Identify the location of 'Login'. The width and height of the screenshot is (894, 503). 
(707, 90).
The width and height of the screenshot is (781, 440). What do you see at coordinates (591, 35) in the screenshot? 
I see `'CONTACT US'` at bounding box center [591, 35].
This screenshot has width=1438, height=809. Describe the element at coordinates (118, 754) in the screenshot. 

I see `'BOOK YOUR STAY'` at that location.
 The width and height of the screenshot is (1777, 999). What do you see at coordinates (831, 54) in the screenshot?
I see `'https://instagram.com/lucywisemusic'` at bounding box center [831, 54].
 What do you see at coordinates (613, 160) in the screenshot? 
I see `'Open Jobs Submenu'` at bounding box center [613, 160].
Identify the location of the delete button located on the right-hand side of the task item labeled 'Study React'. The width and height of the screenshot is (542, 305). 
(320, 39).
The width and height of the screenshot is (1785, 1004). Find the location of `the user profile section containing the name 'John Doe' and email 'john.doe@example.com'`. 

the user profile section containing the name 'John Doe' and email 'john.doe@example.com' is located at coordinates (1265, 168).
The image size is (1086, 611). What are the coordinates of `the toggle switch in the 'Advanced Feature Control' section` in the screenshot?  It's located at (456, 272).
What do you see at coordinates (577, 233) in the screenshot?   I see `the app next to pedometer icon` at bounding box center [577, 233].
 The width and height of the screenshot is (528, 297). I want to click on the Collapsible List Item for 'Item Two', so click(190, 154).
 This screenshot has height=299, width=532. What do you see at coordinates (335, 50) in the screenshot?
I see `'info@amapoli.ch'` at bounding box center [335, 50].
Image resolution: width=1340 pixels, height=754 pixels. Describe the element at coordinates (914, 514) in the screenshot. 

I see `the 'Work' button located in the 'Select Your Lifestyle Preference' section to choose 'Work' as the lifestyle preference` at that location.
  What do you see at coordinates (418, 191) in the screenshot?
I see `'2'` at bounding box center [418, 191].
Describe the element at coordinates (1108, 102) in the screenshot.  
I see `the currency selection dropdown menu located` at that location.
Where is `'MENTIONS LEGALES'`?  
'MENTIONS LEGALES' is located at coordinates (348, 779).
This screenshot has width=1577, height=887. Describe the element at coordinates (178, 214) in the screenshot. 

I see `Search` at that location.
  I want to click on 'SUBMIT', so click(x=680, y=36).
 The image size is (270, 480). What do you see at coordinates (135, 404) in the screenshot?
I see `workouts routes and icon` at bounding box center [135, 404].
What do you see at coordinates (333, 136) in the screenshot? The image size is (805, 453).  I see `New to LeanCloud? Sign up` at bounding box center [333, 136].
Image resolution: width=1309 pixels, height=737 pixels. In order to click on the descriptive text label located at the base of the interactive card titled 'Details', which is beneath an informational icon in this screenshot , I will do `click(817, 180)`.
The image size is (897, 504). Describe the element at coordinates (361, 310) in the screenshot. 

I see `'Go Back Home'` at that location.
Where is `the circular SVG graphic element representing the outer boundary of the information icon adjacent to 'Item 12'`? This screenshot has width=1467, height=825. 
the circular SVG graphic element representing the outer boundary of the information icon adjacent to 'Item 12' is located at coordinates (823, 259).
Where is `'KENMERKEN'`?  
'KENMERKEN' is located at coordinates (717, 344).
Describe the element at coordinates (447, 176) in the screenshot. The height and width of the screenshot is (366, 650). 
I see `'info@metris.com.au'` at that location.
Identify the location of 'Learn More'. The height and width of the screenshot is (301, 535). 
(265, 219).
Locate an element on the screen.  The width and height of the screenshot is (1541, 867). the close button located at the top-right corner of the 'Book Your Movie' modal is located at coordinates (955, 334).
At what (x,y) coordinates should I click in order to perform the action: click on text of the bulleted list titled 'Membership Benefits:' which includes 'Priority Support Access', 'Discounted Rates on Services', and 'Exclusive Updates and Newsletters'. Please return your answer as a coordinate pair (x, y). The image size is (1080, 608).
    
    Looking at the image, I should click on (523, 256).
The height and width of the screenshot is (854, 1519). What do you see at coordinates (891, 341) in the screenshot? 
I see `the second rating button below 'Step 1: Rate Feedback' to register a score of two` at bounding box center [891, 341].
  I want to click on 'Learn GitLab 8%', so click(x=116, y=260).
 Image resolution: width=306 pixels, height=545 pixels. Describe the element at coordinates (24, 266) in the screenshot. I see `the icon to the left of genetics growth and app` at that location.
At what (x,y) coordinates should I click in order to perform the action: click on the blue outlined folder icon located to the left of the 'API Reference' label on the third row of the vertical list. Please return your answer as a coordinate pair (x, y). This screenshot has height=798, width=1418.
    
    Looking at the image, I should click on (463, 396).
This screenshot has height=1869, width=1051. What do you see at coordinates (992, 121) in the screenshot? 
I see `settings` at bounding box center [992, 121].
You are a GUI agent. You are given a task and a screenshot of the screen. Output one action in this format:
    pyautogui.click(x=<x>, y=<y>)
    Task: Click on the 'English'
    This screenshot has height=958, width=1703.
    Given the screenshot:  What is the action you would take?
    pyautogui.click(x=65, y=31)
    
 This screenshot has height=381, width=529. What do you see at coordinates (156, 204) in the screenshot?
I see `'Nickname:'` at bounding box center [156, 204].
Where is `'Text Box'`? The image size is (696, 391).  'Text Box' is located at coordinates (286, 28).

**Task to complete**
Copy all of the rows above word for word.

**Output of the exercise**
Identify the location of 'Login'. The width and height of the screenshot is (894, 503). 
(707, 90).
The width and height of the screenshot is (781, 440). What do you see at coordinates (591, 35) in the screenshot? 
I see `'CONTACT US'` at bounding box center [591, 35].
This screenshot has width=1438, height=809. Describe the element at coordinates (118, 754) in the screenshot. 

I see `'BOOK YOUR STAY'` at that location.
 The width and height of the screenshot is (1777, 999). What do you see at coordinates (831, 54) in the screenshot?
I see `'https://instagram.com/lucywisemusic'` at bounding box center [831, 54].
 What do you see at coordinates (613, 160) in the screenshot? 
I see `'Open Jobs Submenu'` at bounding box center [613, 160].
Identify the location of the delete button located on the right-hand side of the task item labeled 'Study React'. The width and height of the screenshot is (542, 305). 
(320, 39).
The width and height of the screenshot is (1785, 1004). Find the location of `the user profile section containing the name 'John Doe' and email 'john.doe@example.com'`. 

the user profile section containing the name 'John Doe' and email 'john.doe@example.com' is located at coordinates (1265, 168).
The image size is (1086, 611). What are the coordinates of `the toggle switch in the 'Advanced Feature Control' section` in the screenshot?  It's located at (456, 272).
What do you see at coordinates (577, 233) in the screenshot?   I see `the app next to pedometer icon` at bounding box center [577, 233].
 The width and height of the screenshot is (528, 297). I want to click on the Collapsible List Item for 'Item Two', so click(190, 154).
 This screenshot has height=299, width=532. What do you see at coordinates (335, 50) in the screenshot?
I see `'info@amapoli.ch'` at bounding box center [335, 50].
Image resolution: width=1340 pixels, height=754 pixels. Describe the element at coordinates (914, 514) in the screenshot. 

I see `the 'Work' button located in the 'Select Your Lifestyle Preference' section to choose 'Work' as the lifestyle preference` at that location.
  What do you see at coordinates (418, 191) in the screenshot?
I see `'2'` at bounding box center [418, 191].
Describe the element at coordinates (1108, 102) in the screenshot.  
I see `the currency selection dropdown menu located` at that location.
Where is `'MENTIONS LEGALES'`?  
'MENTIONS LEGALES' is located at coordinates (348, 779).
This screenshot has width=1577, height=887. Describe the element at coordinates (178, 214) in the screenshot. 

I see `Search` at that location.
  I want to click on 'SUBMIT', so click(x=680, y=36).
 The image size is (270, 480). What do you see at coordinates (135, 404) in the screenshot?
I see `workouts routes and icon` at bounding box center [135, 404].
What do you see at coordinates (333, 136) in the screenshot? The image size is (805, 453).  I see `New to LeanCloud? Sign up` at bounding box center [333, 136].
Image resolution: width=1309 pixels, height=737 pixels. In order to click on the descriptive text label located at the base of the interactive card titled 'Details', which is beneath an informational icon in this screenshot , I will do `click(817, 180)`.
The image size is (897, 504). Describe the element at coordinates (361, 310) in the screenshot. 

I see `'Go Back Home'` at that location.
Where is `the circular SVG graphic element representing the outer boundary of the information icon adjacent to 'Item 12'`? This screenshot has width=1467, height=825. 
the circular SVG graphic element representing the outer boundary of the information icon adjacent to 'Item 12' is located at coordinates (823, 259).
Where is `'KENMERKEN'`?  
'KENMERKEN' is located at coordinates (717, 344).
Describe the element at coordinates (447, 176) in the screenshot. The height and width of the screenshot is (366, 650). 
I see `'info@metris.com.au'` at that location.
Identify the location of 'Learn More'. The height and width of the screenshot is (301, 535). 
(265, 219).
Locate an element on the screen.  The width and height of the screenshot is (1541, 867). the close button located at the top-right corner of the 'Book Your Movie' modal is located at coordinates (955, 334).
At what (x,y) coordinates should I click in order to perform the action: click on text of the bulleted list titled 'Membership Benefits:' which includes 'Priority Support Access', 'Discounted Rates on Services', and 'Exclusive Updates and Newsletters'. Please return your answer as a coordinate pair (x, y). The image size is (1080, 608).
    
    Looking at the image, I should click on (523, 256).
The height and width of the screenshot is (854, 1519). What do you see at coordinates (891, 341) in the screenshot? 
I see `the second rating button below 'Step 1: Rate Feedback' to register a score of two` at bounding box center [891, 341].
  I want to click on 'Learn GitLab 8%', so click(x=116, y=260).
 Image resolution: width=306 pixels, height=545 pixels. Describe the element at coordinates (24, 266) in the screenshot. I see `the icon to the left of genetics growth and app` at that location.
At what (x,y) coordinates should I click in order to perform the action: click on the blue outlined folder icon located to the left of the 'API Reference' label on the third row of the vertical list. Please return your answer as a coordinate pair (x, y). This screenshot has height=798, width=1418.
    
    Looking at the image, I should click on (463, 396).
This screenshot has height=1869, width=1051. What do you see at coordinates (992, 121) in the screenshot? 
I see `settings` at bounding box center [992, 121].
You are a GUI agent. You are given a task and a screenshot of the screen. Output one action in this format:
    pyautogui.click(x=<x>, y=<y>)
    Task: Click on the 'English'
    This screenshot has height=958, width=1703.
    Given the screenshot:  What is the action you would take?
    pyautogui.click(x=65, y=31)
    
 This screenshot has height=381, width=529. What do you see at coordinates (156, 204) in the screenshot?
I see `'Nickname:'` at bounding box center [156, 204].
Where is `'Text Box'`? The image size is (696, 391).  'Text Box' is located at coordinates (286, 28).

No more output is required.